- [Written exercise] Copy the stretch from the line containing "793x544 pixels. How" through the line containing "(x=33, y=530)", substituting "reload button" for "refresh icon" and leaving everything else untouched.

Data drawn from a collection
-----

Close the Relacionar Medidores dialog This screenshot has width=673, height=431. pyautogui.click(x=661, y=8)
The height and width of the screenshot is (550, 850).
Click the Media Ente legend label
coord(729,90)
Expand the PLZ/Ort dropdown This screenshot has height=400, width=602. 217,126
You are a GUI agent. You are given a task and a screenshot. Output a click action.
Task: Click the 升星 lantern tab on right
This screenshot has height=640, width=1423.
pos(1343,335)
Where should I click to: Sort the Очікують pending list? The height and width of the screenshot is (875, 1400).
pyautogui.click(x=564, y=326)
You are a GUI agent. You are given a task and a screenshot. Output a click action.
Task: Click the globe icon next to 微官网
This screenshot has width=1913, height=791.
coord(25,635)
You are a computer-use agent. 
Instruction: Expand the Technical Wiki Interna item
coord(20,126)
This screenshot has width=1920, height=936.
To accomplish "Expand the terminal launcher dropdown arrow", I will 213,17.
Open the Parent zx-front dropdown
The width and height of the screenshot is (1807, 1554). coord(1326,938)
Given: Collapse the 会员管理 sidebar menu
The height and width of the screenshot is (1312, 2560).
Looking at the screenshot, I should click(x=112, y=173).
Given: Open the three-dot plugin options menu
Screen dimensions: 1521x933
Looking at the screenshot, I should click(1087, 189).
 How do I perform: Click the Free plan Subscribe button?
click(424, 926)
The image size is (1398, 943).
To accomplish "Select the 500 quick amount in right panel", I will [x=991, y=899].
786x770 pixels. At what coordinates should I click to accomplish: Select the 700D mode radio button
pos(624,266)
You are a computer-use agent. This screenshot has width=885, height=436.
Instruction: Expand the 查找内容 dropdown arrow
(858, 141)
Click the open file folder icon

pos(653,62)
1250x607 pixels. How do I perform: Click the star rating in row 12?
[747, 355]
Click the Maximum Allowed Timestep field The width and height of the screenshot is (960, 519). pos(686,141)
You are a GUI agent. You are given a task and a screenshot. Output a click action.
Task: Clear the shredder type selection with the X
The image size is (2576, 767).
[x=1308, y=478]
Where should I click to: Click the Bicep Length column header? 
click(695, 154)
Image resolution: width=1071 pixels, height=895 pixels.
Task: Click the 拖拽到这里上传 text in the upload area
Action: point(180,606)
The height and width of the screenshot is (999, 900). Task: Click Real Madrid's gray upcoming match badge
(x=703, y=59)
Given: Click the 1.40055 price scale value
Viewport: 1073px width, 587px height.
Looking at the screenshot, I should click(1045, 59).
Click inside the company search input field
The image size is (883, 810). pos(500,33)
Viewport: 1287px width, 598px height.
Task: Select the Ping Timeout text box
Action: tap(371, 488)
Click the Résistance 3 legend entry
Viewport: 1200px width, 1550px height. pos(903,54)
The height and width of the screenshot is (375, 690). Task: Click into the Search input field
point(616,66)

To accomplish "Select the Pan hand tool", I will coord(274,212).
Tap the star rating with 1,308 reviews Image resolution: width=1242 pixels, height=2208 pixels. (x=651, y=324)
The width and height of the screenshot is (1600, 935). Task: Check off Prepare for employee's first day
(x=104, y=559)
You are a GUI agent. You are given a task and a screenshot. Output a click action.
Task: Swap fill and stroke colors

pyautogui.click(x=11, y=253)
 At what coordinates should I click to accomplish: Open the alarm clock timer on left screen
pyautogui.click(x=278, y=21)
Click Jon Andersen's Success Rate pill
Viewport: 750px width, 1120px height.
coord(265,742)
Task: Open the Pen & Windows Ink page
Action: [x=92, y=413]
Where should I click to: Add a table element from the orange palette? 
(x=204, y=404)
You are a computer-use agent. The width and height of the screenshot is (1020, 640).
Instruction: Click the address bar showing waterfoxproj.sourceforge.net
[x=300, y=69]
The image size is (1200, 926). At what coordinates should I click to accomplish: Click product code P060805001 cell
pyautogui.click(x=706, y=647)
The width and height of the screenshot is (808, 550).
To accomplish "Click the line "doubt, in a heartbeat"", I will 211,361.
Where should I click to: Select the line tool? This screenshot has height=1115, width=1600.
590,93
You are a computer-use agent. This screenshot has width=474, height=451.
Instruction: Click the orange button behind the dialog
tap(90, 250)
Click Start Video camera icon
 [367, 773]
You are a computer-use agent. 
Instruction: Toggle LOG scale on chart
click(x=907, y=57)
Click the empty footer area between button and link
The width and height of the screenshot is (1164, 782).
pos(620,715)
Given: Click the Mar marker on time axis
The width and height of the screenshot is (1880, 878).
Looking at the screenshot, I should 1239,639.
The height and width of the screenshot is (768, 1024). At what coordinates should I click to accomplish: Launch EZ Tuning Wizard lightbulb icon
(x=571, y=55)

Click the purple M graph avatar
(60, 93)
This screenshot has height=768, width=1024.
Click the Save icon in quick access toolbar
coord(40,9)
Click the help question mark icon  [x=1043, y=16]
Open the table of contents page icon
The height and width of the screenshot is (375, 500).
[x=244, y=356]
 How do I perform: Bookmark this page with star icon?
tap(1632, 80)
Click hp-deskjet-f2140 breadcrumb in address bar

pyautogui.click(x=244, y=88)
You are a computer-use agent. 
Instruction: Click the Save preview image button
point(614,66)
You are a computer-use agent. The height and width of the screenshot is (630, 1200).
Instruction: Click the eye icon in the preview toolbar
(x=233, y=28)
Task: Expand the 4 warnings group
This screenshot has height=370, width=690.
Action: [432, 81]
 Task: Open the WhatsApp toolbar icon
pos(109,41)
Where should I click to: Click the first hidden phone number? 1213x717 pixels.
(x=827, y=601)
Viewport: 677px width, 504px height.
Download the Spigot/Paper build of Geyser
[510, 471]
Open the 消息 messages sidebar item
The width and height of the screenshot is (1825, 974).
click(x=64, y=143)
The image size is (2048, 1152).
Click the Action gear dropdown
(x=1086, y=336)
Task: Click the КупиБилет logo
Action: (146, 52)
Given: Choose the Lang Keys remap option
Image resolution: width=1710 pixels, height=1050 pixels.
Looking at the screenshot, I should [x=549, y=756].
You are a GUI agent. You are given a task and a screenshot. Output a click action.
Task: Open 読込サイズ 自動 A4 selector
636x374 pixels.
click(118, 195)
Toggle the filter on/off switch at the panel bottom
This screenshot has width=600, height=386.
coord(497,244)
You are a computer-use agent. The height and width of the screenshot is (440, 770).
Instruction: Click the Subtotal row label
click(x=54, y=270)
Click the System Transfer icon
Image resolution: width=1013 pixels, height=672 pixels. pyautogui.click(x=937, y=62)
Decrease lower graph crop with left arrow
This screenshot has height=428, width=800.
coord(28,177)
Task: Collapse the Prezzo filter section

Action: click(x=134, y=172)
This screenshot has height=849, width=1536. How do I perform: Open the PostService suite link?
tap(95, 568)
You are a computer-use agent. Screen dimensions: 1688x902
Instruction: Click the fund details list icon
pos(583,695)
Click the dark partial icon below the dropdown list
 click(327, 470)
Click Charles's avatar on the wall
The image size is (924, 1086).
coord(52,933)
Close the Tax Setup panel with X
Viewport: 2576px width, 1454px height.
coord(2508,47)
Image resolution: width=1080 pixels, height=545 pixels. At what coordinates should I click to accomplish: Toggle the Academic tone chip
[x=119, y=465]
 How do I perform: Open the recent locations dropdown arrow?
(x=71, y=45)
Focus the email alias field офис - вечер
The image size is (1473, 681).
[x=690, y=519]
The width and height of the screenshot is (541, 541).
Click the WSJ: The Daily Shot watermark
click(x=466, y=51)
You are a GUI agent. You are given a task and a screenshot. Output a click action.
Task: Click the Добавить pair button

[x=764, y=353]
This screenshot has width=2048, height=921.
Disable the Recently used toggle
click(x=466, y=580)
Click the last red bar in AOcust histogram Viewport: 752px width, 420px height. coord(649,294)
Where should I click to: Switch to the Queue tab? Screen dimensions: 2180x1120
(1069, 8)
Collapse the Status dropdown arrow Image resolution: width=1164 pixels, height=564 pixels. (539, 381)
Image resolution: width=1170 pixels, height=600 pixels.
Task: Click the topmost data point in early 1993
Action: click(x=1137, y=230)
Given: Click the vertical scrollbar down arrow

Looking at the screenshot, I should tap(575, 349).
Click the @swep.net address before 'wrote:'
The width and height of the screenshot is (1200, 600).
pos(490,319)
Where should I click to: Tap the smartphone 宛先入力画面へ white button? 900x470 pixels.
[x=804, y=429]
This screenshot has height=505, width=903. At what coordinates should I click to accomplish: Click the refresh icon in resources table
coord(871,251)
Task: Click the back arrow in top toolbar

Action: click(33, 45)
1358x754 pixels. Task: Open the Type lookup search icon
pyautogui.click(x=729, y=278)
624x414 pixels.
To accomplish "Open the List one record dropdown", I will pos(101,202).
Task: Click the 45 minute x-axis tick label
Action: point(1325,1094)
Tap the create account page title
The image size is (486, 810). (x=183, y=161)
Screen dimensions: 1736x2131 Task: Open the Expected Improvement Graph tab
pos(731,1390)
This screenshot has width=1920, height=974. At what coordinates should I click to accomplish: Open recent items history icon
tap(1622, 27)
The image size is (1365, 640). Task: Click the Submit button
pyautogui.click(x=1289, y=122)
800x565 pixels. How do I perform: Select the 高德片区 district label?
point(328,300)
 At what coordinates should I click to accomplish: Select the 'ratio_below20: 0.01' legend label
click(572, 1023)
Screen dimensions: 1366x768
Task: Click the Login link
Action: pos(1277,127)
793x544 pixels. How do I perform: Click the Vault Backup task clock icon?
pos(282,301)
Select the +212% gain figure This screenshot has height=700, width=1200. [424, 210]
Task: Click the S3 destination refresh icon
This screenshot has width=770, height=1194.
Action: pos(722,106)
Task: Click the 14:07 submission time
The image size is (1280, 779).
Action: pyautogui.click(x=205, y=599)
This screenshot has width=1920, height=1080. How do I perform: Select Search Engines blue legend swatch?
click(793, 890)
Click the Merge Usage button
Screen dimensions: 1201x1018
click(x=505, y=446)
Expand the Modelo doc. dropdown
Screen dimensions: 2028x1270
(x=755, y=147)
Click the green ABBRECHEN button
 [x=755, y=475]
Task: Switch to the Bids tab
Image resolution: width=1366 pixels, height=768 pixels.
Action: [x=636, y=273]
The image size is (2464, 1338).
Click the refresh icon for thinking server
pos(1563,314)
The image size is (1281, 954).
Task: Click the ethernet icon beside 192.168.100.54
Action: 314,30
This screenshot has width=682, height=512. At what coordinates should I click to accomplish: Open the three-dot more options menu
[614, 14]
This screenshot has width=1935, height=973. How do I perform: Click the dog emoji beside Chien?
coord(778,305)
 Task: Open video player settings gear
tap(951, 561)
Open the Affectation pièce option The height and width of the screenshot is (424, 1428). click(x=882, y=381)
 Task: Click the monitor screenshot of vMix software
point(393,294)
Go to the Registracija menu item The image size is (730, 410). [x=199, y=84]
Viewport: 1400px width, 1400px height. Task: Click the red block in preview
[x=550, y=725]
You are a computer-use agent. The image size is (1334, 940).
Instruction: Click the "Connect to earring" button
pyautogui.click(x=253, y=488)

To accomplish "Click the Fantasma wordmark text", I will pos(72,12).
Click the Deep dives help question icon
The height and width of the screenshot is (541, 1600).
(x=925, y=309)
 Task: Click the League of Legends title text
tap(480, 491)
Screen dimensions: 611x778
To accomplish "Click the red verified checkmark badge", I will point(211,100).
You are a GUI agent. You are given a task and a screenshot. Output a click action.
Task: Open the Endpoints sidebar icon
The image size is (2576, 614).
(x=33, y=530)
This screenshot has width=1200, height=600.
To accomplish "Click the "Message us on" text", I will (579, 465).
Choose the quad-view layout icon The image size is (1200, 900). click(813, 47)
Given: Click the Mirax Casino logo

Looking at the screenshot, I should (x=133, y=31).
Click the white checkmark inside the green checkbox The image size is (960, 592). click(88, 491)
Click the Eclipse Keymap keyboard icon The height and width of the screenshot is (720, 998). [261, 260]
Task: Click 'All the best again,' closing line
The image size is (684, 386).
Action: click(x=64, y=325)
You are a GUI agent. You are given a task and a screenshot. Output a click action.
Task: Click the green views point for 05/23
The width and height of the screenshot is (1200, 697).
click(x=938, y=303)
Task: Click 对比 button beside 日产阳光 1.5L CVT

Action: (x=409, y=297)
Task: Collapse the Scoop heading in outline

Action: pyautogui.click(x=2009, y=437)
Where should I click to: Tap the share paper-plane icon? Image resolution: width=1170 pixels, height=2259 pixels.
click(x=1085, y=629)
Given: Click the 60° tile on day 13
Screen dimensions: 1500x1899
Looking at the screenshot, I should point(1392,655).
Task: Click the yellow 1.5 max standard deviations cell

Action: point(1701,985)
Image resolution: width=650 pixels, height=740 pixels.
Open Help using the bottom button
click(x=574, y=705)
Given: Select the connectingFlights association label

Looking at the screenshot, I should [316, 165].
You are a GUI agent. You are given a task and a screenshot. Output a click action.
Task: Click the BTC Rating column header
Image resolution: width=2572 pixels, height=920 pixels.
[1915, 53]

-----

- [Task result]
793x544 pixels. How do I perform: Click the Vault Backup task clock icon?
pos(282,301)
Select the +212% gain figure This screenshot has height=700, width=1200. [424, 210]
Task: Click the S3 destination reload button
This screenshot has width=770, height=1194.
Action: pos(722,106)
Task: Click the 14:07 submission time
The image size is (1280, 779).
Action: pyautogui.click(x=205, y=599)
This screenshot has width=1920, height=1080. How do I perform: Select Search Engines blue legend swatch?
click(793, 890)
Click the Merge Usage button
Screen dimensions: 1201x1018
click(x=505, y=446)
Expand the Modelo doc. dropdown
Screen dimensions: 2028x1270
(x=755, y=147)
Click the green ABBRECHEN button
 [x=755, y=475]
Task: Switch to the Bids tab
Image resolution: width=1366 pixels, height=768 pixels.
Action: [x=636, y=273]
The image size is (2464, 1338).
Click the reload button for thinking server
pos(1563,314)
The image size is (1281, 954).
Task: Click the ethernet icon beside 192.168.100.54
Action: 314,30
This screenshot has width=682, height=512. At what coordinates should I click to accomplish: Open the three-dot more options menu
[614, 14]
This screenshot has width=1935, height=973. How do I perform: Click the dog emoji beside Chien?
coord(778,305)
 Task: Open video player settings gear
tap(951, 561)
Open the Affectation pièce option The height and width of the screenshot is (424, 1428). click(x=882, y=381)
 Task: Click the monitor screenshot of vMix software
point(393,294)
Go to the Registracija menu item The image size is (730, 410). [x=199, y=84]
Viewport: 1400px width, 1400px height. Task: Click the red block in preview
[x=550, y=725]
You are a computer-use agent. The image size is (1334, 940).
Instruction: Click the "Connect to earring" button
pyautogui.click(x=253, y=488)

To accomplish "Click the Fantasma wordmark text", I will pos(72,12).
Click the Deep dives help question icon
The height and width of the screenshot is (541, 1600).
(x=925, y=309)
 Task: Click the League of Legends title text
tap(480, 491)
Screen dimensions: 611x778
To accomplish "Click the red verified checkmark badge", I will point(211,100).
You are a GUI agent. You are given a task and a screenshot. Output a click action.
Task: Open the Endpoints sidebar icon
The image size is (2576, 614).
(x=33, y=530)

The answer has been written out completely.